Show that $\sum_{k=0}^n (k+1)x^k = \sum_{k=1}^{n+1} (k)x^{k+1}$.

Question

Note: for context, I have a 10-year old high-school math level and I'm trying to get back at math.

I have this exercise, asked in the form of:

The sum $\sum_{k=0}^n (k+1)x^k$ is equal to: (three possible solutions follow)

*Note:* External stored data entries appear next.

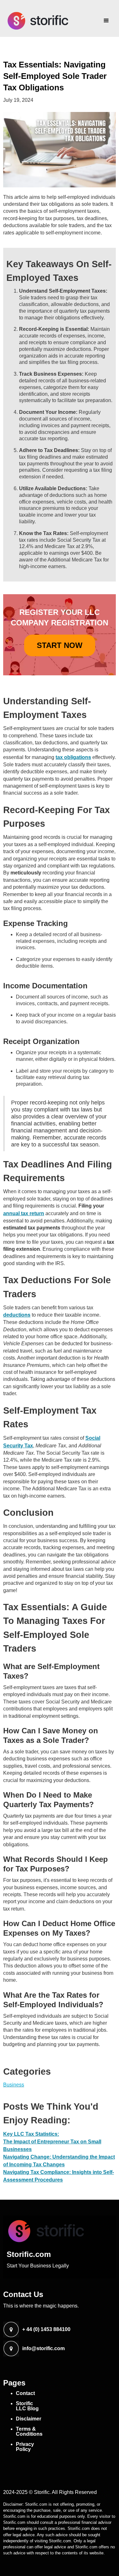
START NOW (60, 645)
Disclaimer (28, 2418)
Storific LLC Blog (27, 2406)
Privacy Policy (25, 2446)
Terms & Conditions (29, 2431)
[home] (36, 21)
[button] (106, 18)
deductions (16, 1315)
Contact (25, 2393)
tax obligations (73, 757)
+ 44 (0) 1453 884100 (46, 2329)
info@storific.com (43, 2348)
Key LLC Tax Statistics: (31, 2134)
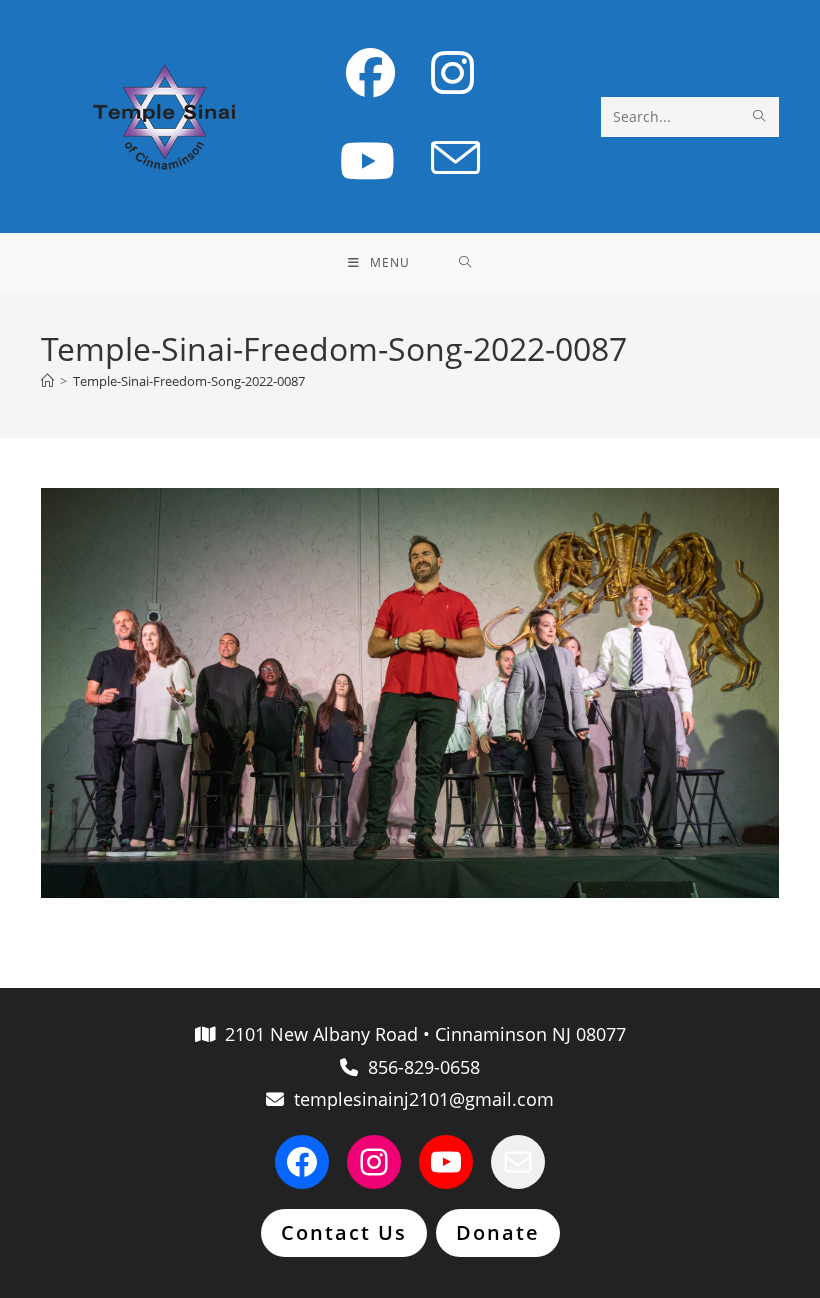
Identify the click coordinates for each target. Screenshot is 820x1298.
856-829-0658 (419, 1067)
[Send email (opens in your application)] (455, 159)
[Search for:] (465, 263)
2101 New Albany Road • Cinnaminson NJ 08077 (420, 1034)
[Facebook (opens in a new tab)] (370, 72)
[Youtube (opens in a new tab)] (367, 160)
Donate (498, 1232)
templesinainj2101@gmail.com (419, 1099)
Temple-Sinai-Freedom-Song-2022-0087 (189, 381)
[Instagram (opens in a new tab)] (452, 72)
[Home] (47, 381)
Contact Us (344, 1232)
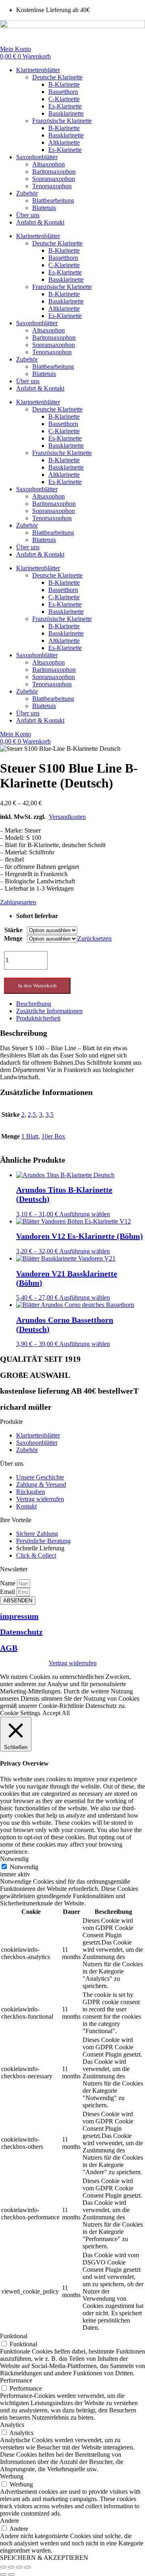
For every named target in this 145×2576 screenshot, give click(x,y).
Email (8, 1591)
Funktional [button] (13, 2336)
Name (8, 1583)
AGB (8, 1647)
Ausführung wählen (84, 1214)
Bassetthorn (63, 91)
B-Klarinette (64, 84)
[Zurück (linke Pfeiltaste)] (3, 2574)
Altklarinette (64, 142)
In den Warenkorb (37, 986)
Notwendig (24, 1866)
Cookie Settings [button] (20, 1713)
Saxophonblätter (37, 157)
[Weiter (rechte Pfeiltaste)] (11, 2574)
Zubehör (27, 193)
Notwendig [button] (14, 1858)
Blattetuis (44, 207)
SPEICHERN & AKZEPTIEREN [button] (44, 2557)
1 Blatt (29, 1136)
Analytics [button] (12, 2424)
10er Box (53, 1136)
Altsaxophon (48, 164)
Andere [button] (9, 2520)
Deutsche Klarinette (57, 77)
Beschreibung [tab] (33, 1003)
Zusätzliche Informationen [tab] (49, 1011)
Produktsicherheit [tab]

After spending about an hour on the problem, I looked up the solution and it only says that:

$$\sum_{k=0}^n (k+1)x^k = \sum_{k=1}^{n+1} (k)x^{k-1}$$

It is fairly evident to prove that both sides are equal by showing that they are both $$1 + 2x + 3x^2 + \cdots + (n+1)x^n$$

Now I'm wondering if I should have been able to find the right side of the equality just starting from the left side. Is this possible? Is it so evident that I'm just not finding it?

Thanks a lot!

Note: this exercise appears in H Prépa édition spéciale - Maths

Answer 1

Here is another way of looking at it. Change of variable : Put $k+1=u$

If $k=0$: Then $u=1$

If $k=n$: Then $u=n+1$

How does the equation look like now :

$$\sum_{k=0}^n (k+1)x^k=\sum_{u=1}^{n+1} ux^{u-1} \text{ i.e., } \sum_{k=0}^n (k+1)x^k=\sum_{k=1}^{n+1} kx^{k-1}.$$

Answer 2

$$\sum_{k=0}^n (k+1)x^k = (0+1)+(1+1)x+(2+1)x^2+...+(n-1+1)x^{n-1}+(n+1)x^n$$ $$=1x^0+2x^1+3x^2+...+(n+1)x^{n}$$

$$\sum_{k=1}^{n+1} (k)x^\color{red}{k+1}=1x^2+2x^3+...+(n+1)x^{n+2}$$ so how are they the same?

Second formula should be

$$\sum_{k=1}^{n+1} (k)x^\color{green}{k-1}=1x^{1-1}+2x^{2-1}+3x^{3-1}+...+(n+1)x^{n+1-1}$$ $$=1x^0+2x^1+3x^2+...+(n+1)x^{n}$$

Answer 3

This can also be proved by using a change of indeces. Let $$m=k+1$$ Then, when $k=0$, this implies that $m=k+1=0+1=1$. Likewise, when $k=n$, this implies $m=n+1$. Finally, since $m=k+1$, this implies that $k=m-1$ Hence, $$\sum_{k=0}^n{\left(k+1\right)x^k}=\sum_{m=1}^{n+1}{\left(m-1+1\right)x^{m-1}}=\sum_{m=1}^{n+1}{\left(m\right)x^{m-1}}$$

Finally, since $m$ and $k$ are really arbitrary indices, you can replace $m$ with $k$ to get $$\sum_{k=1}^{n+1}{\left(k\right)x^{k-1}}$$

Answer 4

\begin{align} \sum_{k=0}^5 (k+1)x^k & = 1x^0 + 2x^1+3x^2+4x^3+5x^4+6x^5 & & k \text{ goes from 0 to 5.} \\[12pt] & = 1x^0 + 2x^1+3x^2+4x^3+5x^4+6x^5 = \sum_{k=1}^6 kx^{k-1} & & k\text{ goes from 1 to 6.} \end{align}

Answer 5

Sum limits can be confusing when substituting, consider writting the limits as an inequality instead:

$$ \sum_{k=0}^n (k+1)x^k = \sum_{0 \leq k \leq n} (k+1)x^k = \sum_{0 \leq k-1 \leq n} ((k-1)+1)x^{k-1} = \sum_{1 \leq k \leq n+1} kx^{k-1} = \sum_{k=1}^{n+1} kx^{k-1} $$ Only tricky part is now substituting the $k$ with $k-1$, but that is just a substitution $u=k+1$ followed by relabeling $u$ to $k$ again.